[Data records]

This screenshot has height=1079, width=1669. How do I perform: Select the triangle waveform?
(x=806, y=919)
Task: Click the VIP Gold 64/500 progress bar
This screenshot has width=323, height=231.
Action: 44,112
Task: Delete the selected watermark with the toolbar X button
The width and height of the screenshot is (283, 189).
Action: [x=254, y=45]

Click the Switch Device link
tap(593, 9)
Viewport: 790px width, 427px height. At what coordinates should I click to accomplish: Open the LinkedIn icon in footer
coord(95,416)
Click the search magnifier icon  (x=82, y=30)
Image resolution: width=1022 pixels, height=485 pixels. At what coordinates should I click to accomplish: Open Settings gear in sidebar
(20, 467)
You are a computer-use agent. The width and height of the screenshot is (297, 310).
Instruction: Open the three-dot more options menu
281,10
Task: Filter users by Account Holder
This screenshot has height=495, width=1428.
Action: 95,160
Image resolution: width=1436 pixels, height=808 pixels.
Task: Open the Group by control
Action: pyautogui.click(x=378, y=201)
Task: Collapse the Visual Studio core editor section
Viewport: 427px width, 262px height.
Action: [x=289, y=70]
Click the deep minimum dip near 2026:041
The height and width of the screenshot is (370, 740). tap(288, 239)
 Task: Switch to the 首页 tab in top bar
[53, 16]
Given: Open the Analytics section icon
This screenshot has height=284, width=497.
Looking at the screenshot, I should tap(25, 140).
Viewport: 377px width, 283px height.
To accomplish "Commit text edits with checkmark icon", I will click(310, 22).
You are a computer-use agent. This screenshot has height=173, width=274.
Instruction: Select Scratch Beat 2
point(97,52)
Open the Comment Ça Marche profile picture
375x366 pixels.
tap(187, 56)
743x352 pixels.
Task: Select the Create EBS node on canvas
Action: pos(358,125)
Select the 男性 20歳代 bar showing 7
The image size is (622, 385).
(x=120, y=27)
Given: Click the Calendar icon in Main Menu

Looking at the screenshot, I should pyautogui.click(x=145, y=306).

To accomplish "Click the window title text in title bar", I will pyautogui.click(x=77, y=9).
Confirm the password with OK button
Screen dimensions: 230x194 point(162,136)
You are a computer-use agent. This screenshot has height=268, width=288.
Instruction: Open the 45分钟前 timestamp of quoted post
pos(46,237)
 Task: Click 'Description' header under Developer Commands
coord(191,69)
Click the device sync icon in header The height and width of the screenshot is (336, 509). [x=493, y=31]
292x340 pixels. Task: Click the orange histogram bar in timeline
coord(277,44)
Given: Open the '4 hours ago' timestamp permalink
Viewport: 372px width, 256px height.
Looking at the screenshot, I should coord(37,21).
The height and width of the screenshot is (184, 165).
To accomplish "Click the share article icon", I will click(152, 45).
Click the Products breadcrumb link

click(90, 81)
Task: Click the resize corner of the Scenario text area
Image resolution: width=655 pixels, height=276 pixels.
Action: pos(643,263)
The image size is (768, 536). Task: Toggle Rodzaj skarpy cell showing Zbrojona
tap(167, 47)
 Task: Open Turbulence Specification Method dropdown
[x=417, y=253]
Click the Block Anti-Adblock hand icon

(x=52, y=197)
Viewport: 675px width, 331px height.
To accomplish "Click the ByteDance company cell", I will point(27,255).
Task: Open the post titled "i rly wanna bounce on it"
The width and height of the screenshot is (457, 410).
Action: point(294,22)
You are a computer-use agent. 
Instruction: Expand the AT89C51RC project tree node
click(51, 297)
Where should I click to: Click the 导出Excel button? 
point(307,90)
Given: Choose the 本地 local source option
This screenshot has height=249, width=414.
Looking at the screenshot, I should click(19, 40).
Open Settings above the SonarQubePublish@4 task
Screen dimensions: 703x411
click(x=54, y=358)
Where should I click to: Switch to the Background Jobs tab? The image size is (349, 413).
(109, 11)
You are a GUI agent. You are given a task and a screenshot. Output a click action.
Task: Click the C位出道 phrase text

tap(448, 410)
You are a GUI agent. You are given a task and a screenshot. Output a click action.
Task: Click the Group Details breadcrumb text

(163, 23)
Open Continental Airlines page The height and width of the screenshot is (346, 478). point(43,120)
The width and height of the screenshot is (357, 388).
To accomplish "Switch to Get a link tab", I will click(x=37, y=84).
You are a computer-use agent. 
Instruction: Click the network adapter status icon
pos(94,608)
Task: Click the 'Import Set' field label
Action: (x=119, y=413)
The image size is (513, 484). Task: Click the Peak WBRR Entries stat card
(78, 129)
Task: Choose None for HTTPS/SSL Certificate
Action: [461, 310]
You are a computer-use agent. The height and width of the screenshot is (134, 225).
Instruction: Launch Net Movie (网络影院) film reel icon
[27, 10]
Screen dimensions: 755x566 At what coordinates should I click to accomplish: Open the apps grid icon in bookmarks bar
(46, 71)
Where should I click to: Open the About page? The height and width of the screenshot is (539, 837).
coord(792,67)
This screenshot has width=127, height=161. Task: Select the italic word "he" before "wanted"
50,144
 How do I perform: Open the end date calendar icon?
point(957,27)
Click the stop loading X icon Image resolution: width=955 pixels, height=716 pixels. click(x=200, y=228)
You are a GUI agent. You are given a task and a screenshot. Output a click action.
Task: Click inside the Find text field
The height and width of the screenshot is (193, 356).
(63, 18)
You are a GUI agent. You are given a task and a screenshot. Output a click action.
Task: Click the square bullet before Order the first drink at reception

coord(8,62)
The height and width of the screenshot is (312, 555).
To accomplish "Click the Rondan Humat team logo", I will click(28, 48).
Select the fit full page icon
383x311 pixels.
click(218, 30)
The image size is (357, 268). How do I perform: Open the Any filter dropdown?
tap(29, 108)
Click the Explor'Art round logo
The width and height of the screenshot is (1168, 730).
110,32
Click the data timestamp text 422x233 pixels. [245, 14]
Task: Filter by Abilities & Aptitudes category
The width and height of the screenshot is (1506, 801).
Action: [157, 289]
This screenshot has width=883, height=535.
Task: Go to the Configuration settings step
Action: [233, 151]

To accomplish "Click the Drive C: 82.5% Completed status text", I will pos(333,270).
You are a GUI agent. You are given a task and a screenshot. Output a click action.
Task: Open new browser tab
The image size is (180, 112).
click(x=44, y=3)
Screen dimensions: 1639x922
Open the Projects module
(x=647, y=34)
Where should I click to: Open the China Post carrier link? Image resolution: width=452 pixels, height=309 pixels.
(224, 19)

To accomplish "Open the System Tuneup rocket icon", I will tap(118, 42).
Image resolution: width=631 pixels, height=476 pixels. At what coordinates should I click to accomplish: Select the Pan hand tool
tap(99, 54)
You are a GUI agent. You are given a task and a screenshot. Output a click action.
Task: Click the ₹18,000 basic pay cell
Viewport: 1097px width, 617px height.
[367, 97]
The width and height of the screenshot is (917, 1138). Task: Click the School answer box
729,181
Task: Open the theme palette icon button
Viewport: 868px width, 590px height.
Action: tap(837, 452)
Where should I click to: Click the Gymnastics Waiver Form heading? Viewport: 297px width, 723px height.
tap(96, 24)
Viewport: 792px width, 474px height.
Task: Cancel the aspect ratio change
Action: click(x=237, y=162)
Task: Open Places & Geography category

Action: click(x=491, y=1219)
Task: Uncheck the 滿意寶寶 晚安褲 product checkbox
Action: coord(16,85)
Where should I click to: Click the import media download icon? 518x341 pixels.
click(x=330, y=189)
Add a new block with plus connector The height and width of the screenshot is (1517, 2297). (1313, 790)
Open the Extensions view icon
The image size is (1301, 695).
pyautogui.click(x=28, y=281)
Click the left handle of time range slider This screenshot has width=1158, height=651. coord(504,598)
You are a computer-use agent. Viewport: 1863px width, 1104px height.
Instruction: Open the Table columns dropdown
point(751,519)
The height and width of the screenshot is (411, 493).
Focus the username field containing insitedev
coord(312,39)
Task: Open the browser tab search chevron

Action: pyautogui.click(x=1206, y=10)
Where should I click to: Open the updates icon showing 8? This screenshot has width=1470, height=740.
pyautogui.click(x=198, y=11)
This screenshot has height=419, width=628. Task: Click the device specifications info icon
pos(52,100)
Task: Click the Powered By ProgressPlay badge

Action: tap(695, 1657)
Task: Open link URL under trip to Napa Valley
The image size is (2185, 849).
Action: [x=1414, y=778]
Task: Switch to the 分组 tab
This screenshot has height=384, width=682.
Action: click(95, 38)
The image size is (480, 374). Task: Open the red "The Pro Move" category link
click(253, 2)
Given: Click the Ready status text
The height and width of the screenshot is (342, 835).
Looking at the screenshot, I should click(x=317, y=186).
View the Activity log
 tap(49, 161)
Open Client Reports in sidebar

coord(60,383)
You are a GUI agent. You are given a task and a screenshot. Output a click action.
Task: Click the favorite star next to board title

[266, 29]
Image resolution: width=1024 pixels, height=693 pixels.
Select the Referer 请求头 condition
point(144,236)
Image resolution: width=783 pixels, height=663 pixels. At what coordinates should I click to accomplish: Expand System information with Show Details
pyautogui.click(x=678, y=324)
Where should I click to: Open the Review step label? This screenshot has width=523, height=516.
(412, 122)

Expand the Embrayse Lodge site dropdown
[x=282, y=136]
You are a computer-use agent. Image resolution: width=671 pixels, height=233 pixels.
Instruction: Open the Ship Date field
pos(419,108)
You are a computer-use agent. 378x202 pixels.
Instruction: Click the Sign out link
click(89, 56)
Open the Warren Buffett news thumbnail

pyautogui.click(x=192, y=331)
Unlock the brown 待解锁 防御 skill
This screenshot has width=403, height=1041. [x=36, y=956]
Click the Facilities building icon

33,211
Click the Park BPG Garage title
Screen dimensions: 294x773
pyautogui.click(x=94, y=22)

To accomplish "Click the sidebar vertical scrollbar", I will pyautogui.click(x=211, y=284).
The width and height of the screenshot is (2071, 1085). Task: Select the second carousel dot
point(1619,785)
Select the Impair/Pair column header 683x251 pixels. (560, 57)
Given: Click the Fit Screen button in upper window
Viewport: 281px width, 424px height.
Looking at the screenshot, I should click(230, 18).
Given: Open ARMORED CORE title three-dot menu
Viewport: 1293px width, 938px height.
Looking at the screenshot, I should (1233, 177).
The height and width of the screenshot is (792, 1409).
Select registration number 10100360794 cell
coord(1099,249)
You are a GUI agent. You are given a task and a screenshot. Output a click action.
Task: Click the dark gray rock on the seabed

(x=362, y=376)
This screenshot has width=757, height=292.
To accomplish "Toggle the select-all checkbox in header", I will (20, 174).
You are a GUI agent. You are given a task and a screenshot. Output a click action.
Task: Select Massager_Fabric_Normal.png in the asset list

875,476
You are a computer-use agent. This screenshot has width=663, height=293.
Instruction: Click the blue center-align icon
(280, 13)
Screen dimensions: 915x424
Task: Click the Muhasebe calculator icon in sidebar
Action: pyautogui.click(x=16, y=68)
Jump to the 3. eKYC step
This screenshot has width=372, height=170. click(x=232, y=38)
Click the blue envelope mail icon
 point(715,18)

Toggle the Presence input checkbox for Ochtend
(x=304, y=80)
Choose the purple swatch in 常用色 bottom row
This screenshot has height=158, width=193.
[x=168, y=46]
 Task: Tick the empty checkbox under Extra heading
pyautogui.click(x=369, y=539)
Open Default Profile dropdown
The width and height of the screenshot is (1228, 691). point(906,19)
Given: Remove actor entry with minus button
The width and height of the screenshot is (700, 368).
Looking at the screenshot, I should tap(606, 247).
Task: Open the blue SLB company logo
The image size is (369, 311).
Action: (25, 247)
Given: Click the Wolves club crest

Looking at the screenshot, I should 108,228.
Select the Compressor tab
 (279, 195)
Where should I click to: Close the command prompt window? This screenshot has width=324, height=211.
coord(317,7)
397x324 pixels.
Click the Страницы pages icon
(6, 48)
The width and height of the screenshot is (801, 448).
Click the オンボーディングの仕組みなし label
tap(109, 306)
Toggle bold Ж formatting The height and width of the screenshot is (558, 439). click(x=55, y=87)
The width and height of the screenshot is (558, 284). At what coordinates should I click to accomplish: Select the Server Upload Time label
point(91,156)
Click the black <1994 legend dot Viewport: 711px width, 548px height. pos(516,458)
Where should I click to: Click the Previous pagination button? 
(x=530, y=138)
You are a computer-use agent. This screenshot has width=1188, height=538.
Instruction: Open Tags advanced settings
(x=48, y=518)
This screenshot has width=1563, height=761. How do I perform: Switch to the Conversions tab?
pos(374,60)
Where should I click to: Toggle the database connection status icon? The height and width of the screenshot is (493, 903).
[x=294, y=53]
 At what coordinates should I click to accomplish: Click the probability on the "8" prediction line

◆ Aim of the exercise
Pull out every line of the material above that contains the string "Switch", matching case exactly.

◆ Solution
Click the Switch Device link
 Task: Switch to the 首页 tab in top bar
Where should I click to: Switch to the Background Jobs tab? The image size is (349, 413).
To accomplish "Switch to Get a link tab", I will click(x=37, y=84).
Task: Switch to the 分组 tab
This screenshot has width=1563, height=761. How do I perform: Switch to the Conversions tab?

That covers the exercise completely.